ArgentineLa justice bloque les réformes du travail de Javier Milei
Le nouveau président Javier Milei a connu un premier revers avec le blocage provisoire des réformes du droit du travail incluses dans son «mégadécret». Mais il va faire appel.
La justice argentine a retoqué mercredi, du moins provisoirement, des réformes du droit du travail incluses dans le «mégadécret» dérégulateur du président ultralibéral Javier Milei, qui subit ainsi un premier revers.
La Chambre nationale du travail, instance de droit du travail, qui avait été saisie par la CGT, plus grande centrale syndicale du pays, a pris «une mesure conservatoire suspendant l’applicabilité» des dispositions du chapitre «Travail» du décret du 20 décembre, dans l’attente d’un examen législatif sur le fond.

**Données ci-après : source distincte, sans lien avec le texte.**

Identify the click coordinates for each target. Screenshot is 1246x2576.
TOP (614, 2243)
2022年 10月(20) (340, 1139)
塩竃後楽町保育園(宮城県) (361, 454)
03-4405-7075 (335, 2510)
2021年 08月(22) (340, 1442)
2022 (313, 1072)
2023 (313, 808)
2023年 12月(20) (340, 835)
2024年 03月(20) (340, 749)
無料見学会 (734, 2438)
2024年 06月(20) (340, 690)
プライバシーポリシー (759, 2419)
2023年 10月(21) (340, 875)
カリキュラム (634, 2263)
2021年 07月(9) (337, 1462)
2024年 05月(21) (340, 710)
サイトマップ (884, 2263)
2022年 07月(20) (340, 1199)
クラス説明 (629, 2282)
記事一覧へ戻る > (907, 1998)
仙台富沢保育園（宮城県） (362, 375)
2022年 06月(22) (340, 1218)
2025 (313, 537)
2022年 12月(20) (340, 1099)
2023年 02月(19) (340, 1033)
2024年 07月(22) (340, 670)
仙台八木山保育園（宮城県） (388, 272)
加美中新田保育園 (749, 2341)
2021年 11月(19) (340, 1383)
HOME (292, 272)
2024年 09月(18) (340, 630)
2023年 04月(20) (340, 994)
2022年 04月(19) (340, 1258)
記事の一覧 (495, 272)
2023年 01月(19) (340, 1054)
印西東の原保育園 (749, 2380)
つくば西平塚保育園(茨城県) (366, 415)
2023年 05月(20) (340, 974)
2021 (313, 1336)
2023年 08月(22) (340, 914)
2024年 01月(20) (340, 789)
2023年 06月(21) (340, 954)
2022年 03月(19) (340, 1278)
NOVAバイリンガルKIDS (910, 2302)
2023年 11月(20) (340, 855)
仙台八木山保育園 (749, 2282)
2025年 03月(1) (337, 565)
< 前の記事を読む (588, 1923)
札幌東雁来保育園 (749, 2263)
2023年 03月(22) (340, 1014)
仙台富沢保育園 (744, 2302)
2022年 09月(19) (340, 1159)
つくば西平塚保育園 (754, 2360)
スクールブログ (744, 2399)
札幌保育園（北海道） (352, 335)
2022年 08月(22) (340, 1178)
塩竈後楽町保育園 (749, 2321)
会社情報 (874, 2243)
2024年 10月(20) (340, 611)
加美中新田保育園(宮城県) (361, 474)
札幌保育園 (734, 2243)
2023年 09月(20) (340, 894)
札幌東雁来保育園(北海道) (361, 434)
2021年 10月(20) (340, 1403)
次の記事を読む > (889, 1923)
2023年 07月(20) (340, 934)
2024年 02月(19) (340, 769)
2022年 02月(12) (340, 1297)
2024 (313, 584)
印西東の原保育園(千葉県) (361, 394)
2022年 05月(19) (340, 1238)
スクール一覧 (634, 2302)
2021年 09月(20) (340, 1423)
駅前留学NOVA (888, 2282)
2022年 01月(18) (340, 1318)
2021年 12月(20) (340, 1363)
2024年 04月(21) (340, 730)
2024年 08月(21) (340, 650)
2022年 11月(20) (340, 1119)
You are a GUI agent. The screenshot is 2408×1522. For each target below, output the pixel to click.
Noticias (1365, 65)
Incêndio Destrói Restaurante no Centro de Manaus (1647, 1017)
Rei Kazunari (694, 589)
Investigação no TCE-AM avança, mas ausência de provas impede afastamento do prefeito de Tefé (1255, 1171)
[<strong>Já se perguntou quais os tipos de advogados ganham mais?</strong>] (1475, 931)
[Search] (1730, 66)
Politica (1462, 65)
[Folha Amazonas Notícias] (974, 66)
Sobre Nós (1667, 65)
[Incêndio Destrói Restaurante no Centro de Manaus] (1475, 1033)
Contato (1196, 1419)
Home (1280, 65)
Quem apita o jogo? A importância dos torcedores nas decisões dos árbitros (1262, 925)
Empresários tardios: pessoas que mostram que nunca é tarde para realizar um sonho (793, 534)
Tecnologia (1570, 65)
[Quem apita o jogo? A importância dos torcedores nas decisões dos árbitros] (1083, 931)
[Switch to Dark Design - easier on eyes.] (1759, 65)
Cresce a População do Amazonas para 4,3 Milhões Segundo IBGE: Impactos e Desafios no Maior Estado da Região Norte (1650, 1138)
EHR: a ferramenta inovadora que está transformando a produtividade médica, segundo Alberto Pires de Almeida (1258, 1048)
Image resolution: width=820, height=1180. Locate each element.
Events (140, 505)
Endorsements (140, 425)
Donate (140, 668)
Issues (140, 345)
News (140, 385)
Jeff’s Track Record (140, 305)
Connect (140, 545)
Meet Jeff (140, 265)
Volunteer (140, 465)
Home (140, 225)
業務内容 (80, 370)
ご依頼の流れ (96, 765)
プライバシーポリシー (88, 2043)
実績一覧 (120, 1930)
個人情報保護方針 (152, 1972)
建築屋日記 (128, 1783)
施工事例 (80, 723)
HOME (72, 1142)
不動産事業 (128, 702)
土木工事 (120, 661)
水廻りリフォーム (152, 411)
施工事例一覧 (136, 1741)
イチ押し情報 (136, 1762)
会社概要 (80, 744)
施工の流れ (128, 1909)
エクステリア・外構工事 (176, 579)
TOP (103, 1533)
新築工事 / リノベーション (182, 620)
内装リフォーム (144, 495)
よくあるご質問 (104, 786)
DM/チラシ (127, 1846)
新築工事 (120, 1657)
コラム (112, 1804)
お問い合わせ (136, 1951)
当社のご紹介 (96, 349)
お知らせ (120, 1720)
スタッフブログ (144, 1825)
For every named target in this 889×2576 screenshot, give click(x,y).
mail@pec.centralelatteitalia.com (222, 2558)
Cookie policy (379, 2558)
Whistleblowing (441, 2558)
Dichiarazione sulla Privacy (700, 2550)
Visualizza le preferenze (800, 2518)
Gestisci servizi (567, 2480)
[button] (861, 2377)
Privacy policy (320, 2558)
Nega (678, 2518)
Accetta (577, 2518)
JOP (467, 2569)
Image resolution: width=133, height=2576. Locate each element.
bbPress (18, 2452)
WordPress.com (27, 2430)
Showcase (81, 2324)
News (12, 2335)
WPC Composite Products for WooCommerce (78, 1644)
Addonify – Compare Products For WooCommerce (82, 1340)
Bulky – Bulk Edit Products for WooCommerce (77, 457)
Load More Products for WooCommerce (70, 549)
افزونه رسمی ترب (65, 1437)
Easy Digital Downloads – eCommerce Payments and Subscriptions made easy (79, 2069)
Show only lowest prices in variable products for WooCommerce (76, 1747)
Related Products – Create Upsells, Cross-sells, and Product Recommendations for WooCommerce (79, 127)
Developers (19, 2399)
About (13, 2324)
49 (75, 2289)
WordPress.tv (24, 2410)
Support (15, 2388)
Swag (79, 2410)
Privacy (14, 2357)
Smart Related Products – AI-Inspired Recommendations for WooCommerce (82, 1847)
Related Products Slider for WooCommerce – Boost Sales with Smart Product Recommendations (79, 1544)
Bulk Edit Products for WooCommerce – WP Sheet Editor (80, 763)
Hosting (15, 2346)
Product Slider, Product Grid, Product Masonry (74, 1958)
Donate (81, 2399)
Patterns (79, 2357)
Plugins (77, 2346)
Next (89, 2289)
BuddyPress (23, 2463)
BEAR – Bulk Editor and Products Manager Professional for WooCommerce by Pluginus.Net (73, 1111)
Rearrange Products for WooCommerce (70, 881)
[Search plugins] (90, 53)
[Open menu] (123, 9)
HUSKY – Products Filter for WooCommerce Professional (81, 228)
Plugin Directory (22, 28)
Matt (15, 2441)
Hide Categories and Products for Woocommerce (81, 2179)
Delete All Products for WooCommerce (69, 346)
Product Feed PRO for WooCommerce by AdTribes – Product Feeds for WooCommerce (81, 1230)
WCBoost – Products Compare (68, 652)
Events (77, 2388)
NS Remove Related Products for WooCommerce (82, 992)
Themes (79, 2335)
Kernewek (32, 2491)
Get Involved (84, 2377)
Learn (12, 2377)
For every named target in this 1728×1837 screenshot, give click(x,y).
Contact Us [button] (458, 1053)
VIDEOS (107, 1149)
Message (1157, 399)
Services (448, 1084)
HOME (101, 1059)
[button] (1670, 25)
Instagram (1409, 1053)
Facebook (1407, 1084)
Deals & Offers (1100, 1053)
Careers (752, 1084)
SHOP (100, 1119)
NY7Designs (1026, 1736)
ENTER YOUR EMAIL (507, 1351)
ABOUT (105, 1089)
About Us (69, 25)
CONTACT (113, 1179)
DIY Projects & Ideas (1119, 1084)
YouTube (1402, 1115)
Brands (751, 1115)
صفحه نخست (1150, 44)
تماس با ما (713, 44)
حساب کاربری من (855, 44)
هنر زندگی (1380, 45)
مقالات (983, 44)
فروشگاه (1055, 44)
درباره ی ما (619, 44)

Cette suspension vaut «jusqu’à ce qu’une décision définitive soit rendue sur la question de fond soulevée dans la présente procédure», soulignent les juges dans leur décision, publiée par plusieurs médias, dont l’agence officielle Telam. Le jugement, un premier revers quoique temporaire, pour l’élan réformateur ultralibéral de Javier Milei, va faire l’objet d’un appel imminent. Le gouvernement «va faire appel», a confirmé à l’AFP Rodolfo Barra, le «procureur général» chargé du contrôle de la légalité, du conseil et de la défense de l’État.
Vifs débats juridiques
Le président Milei, investi le 10 décembre, avait, dix jours plus tard, annoncé un «Décret de nécessité et d’urgence» (DNU), posant le cadre d’une dérégulation massive de l’économie, modifiant ou abrogeant plus de 300 normes, affectant notamment le travail, l’encadrement des prix et loyers, la privatisation d’entreprises publiques, les réglementations aux exportations et importations.
Présentant le décret, Javier Milei l’avait justifié par le besoin «d’entamer le chemin vers la reconstruction du pays, rendre la liberté et l’autonomie aux individus et commencer à désarmer l’énorme quantité de régulations qui ont retenu, entravé et empêché la croissance économique».
Ce «DNU» est techniquement entré en vigueur, mais sous réserve d’être ultérieurement approuvé par le parlement, où le parti de Milei n’est que la troisième force. Et dans un échéancier encore hypothétique. Mais il fait déjà l’objet de vifs débats entre juristes sur son caractère, ou non, constitutionnel, et a en parallèle été visé par une dizaine de recours en justice, dont celui de la CGT en référé, déposé la semaine dernière.
La justice, la rue et le parlement
Les aspects les plus polémiques des réformes du droit du travail proposées portent, pour les syndicats, sur l’extension de la période d’essai de trois à huit mois, la baisse des indemnisations en cas de licenciement, des limites au droit de grève, la possibilité de licenciement en cas de blocage ou occupation du lieu de travail.
Parmi leurs arguments, les juges relèvent «que n’apparaît pas ce qui constitue de prétendues raisons d’urgence pour éviter la dure intervention du pouvoir législatif sur le fond de la législation», d’autant que certaines normes «ont une nature répressive ou de sanction».
Ils soulignent aussi qu’«il n’est pas expliqué comment les réformes proposées, si elles étaient appliquées immédiatement, hors du processus législatif normal, pourraient remédier à la situation» et doper l’emploi formel rapidement, «a fortiori vu que le décret lui-même souligne que cet emploi stagne depuis douze ans».
Le recours en justice est un des trois axes de lutte – avec la rue et le parlement – de l’opposition, vent debout contre la révolution libérale de Javier Milei, et son mégadécret en particulier: la CGT a convoqué une grève générale et mobilisation pour le 24 janvier, la grève la plus précoce contre un gouvernement en quarante ans de démocratie, un mois et demi après son arrivée au pouvoir.